Jeremiah's prophecy was continued. In Jeremiah 21 the denunciation of Jehovah is directed particularly against the royal house of David. The sin of Zedekiah was still more serious. The guilt of the people and the priests and prophets has already been exposed, but now the responsible head of the nation is condemned. There was no exception; the ruin of Judah is complete.
Royalty was always the last stem of blessing in the history of Israel. If only the king had been right, though the people and the prophets were ever so wrong, God would still send blessing to Israel. Everything depended upon the king, the seed of David. God might have chastised the prophets and priests and people, but He would have held to them for His servant David's sake. But when not only they went astray but the king himself was the leader of the wickedness, it was utterly impossible to hold to them, and it was the sorrowful task of Jeremiah to pronounce this divine decision. This responsibility resting on Zedekiah's shoulders gives its true importance to what he says: "Touching the house of the king of Judah, say, Hear ye the word of Jehovah; O house of David, thus saith the Lord; Execute judgment in the morning, and deliver him that is spoiled out of the hand of the oppressor, lest My fury go out like fire, and burn that none can quench it, because of the evil of your doings" (Jer. 21: 11, 12).
In Jeremiah 22 the sin of the representatives of the house of David is dwelt upon in further detail.

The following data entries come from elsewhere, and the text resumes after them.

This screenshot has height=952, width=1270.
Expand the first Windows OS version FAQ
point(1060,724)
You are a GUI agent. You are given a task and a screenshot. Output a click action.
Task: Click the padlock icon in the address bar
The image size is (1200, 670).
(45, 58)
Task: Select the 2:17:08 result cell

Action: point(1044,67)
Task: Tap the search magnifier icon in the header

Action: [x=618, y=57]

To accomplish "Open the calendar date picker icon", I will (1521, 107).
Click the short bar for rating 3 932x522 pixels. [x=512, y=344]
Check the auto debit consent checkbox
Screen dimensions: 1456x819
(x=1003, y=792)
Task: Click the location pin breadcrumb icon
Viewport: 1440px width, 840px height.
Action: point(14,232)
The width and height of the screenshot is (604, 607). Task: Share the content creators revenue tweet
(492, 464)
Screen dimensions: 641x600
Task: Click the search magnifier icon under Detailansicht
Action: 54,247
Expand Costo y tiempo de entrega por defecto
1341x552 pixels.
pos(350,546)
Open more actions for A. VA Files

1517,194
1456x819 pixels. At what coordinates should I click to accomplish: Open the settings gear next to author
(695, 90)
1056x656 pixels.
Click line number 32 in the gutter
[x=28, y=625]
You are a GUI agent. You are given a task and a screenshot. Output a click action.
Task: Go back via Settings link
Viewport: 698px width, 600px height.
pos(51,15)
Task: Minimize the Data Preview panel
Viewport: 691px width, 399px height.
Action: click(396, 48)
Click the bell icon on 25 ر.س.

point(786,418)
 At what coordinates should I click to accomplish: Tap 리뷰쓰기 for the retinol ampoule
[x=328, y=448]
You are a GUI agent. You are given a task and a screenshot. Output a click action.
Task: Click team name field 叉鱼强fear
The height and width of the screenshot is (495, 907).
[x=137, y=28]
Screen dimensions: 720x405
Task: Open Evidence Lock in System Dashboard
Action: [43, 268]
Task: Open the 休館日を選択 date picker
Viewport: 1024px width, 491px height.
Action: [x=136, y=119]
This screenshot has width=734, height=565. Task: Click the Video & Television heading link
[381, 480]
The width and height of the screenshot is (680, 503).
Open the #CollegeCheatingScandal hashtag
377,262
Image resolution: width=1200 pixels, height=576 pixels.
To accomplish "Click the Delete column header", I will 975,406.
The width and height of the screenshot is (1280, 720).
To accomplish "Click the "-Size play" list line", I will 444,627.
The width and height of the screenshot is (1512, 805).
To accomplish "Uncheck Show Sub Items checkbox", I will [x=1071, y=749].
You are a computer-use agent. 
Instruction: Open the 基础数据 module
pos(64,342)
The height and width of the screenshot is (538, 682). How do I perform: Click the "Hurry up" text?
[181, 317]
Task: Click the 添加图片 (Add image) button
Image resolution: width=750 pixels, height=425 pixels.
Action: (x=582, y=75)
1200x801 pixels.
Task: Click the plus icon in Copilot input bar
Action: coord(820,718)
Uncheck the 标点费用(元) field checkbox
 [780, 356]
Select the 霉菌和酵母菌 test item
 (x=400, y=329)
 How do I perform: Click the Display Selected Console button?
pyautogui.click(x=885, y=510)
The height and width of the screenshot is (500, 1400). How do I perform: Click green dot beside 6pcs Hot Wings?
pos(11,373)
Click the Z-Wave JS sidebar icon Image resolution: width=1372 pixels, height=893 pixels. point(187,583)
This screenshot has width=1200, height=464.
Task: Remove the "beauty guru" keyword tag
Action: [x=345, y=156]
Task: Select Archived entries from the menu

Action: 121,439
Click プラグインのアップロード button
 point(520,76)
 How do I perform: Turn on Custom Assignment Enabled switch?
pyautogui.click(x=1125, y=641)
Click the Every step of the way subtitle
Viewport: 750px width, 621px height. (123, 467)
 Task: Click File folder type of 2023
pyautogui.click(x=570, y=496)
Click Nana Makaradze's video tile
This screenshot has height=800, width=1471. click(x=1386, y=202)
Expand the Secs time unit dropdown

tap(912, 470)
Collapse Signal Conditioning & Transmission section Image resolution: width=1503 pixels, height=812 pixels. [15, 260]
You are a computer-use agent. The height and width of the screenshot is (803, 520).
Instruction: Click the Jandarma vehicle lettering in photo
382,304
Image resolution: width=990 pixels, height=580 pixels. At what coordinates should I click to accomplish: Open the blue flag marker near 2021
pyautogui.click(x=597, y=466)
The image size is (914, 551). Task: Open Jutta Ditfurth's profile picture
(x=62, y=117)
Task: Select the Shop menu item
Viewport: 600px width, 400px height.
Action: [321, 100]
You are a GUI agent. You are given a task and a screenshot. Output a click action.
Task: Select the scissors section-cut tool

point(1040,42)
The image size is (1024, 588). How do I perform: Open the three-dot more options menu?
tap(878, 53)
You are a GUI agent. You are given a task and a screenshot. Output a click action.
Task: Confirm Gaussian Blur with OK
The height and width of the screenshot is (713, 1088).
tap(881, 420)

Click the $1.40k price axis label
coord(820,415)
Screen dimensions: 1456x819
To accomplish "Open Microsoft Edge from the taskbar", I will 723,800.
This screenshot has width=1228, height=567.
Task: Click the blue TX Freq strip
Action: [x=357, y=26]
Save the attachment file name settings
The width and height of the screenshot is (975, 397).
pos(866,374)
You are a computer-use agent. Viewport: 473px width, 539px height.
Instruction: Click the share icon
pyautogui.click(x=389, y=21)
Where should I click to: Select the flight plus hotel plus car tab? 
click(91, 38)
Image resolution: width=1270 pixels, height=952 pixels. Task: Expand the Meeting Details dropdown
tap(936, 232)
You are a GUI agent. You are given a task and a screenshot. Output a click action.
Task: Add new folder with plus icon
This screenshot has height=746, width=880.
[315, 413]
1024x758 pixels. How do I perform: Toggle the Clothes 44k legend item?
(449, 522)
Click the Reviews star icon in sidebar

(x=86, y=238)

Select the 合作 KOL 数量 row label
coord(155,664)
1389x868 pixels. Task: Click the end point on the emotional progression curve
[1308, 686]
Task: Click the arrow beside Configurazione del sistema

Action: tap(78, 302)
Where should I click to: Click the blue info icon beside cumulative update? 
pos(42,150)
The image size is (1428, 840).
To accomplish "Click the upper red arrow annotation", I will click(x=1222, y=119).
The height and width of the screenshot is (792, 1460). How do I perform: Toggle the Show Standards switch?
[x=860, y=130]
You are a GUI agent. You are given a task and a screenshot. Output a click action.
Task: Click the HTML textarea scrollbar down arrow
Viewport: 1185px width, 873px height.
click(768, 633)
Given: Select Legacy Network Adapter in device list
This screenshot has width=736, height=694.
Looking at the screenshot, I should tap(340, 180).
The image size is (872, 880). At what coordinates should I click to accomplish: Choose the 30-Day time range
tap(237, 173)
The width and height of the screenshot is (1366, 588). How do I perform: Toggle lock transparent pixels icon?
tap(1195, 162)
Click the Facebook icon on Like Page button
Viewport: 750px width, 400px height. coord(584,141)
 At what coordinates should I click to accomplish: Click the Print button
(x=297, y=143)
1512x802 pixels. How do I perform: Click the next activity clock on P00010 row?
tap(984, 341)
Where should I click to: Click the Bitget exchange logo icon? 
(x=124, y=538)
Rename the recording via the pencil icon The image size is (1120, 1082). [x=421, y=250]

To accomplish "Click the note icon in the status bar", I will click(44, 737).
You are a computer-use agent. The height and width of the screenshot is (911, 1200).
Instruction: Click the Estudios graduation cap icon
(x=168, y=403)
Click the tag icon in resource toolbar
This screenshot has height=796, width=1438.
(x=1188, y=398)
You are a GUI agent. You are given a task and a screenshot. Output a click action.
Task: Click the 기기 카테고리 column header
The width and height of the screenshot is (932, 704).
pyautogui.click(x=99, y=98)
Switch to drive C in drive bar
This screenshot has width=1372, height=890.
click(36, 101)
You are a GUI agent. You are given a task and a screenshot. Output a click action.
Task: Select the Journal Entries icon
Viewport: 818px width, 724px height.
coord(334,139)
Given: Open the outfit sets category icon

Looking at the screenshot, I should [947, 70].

Beside Zedekiah, Shallum (Jehoahaz), the son of Josiah (verse 11), Jehoiakim, also son of Josiah (verse 18), and Coniah (Jehoiachin, son of Jehoiakim, verse 24) are all arraigned as evil rulers in the critical times when the monarchy was drawing to its close.
The kings named are out of their chronological order, but the purpose is to bring the separate prophecies against the separate kings of Judah all into a cluster for the moral object of showing that virtually there was no difference. Some might be a little more pronounced in their violence and gross iniquity, but they were all faithless and godless. Hence, the solemn sentence was uttered by Jehovah: "O earth, earth, earth, hear the word of Jehovah. Thus saith Jehovah, Write ye this man childless, a man that shall not prosper in his days; for no man of his seed shall prosper, sitting upon the throne of David, and ruling any more in Judah." It is implied, not that the line of David should fail, but that this man's line should.